Figure 1.

Opposing roles of type I and type II interferons in the regulation of neuromyelitis optica spectrum disorder and AQP4_201–220-induced disease. (A) Venn diagram and differentially expressed genes (DEGs) following Interferome analysis for type I and type II IFN-regulated genes (a total of 69 of 87 genes regulated by IFNs) from whole blood of untreated neuromyelitis optica spectrum disorder (NMOSD) patients versus healthy donors obtained from publicly available RNA sequencing data (see ‘Materials and methods’ section). (B) Reactome pathway enrichment analysis of DEGs (total of 87 DEGs).
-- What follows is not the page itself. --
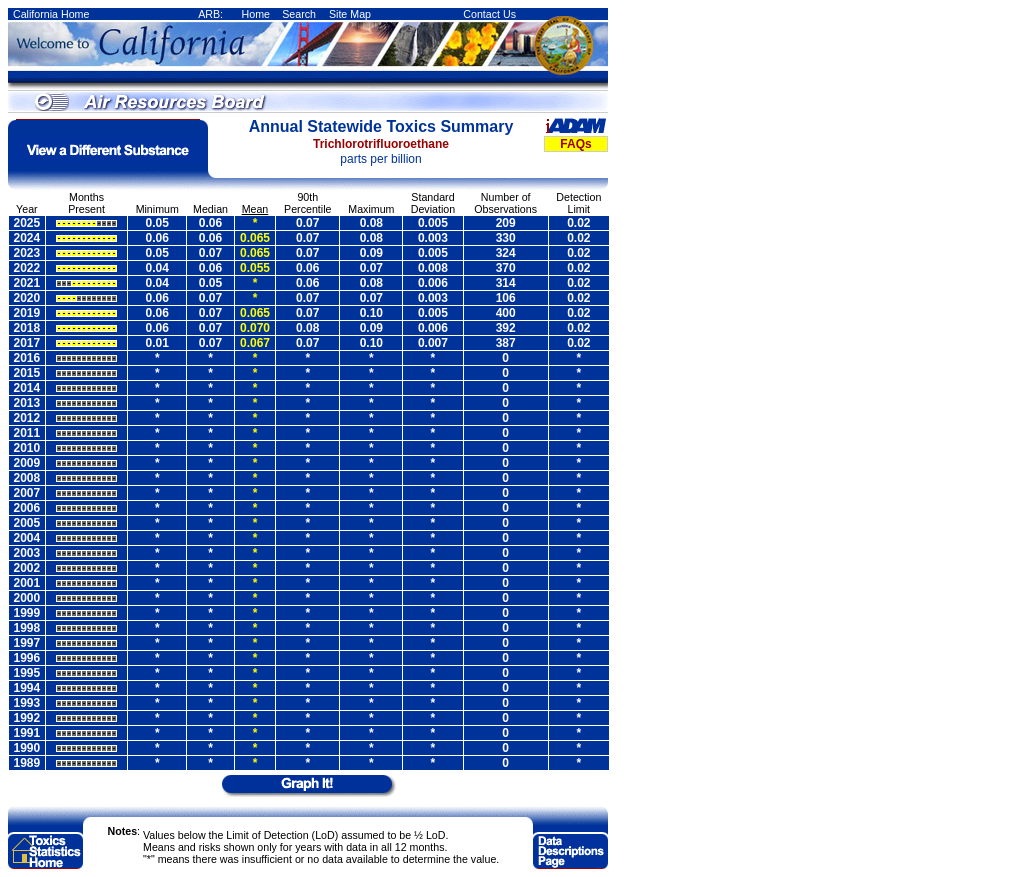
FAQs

Mean clinical score (C) and maximal clinical score (D) were evaluated in AQP4_201–220-immunized wild-type (WT) (black, n = 15), IFN-γ-knockout (IFNGKO; red, n = 5), IFN-γ-receptor knockout (IFNGRKO; blue, n = 5) and type I IFN-receptor knockout (IFNARKO; green, n = 5) mice. Mean clinical scores (E) and maximal clinical scores (F) were recorded in AQP4_201–220-immunized WT mice treated with two (red, n = 10), 3 (blue, n = 10) or four (green, n = 10) weekly doses starting from Day 0 of anti-IFN-γ, or isotype control antibodies (filled circles, total of four doses, n = 10). Administration of IFN-γ to WT (G) and IFNARKO (H), or IFN-β to WT (I) and IFNGRKO (J) mice was performed for 10 days beginning on the day of immunization (n = 10). All data are presented as mean ± standard error of the mean (SEM). Statistical analyses were performed using the Mann–Whitney test. *P < 0.05, **P < 0.01, ***P < 0.001.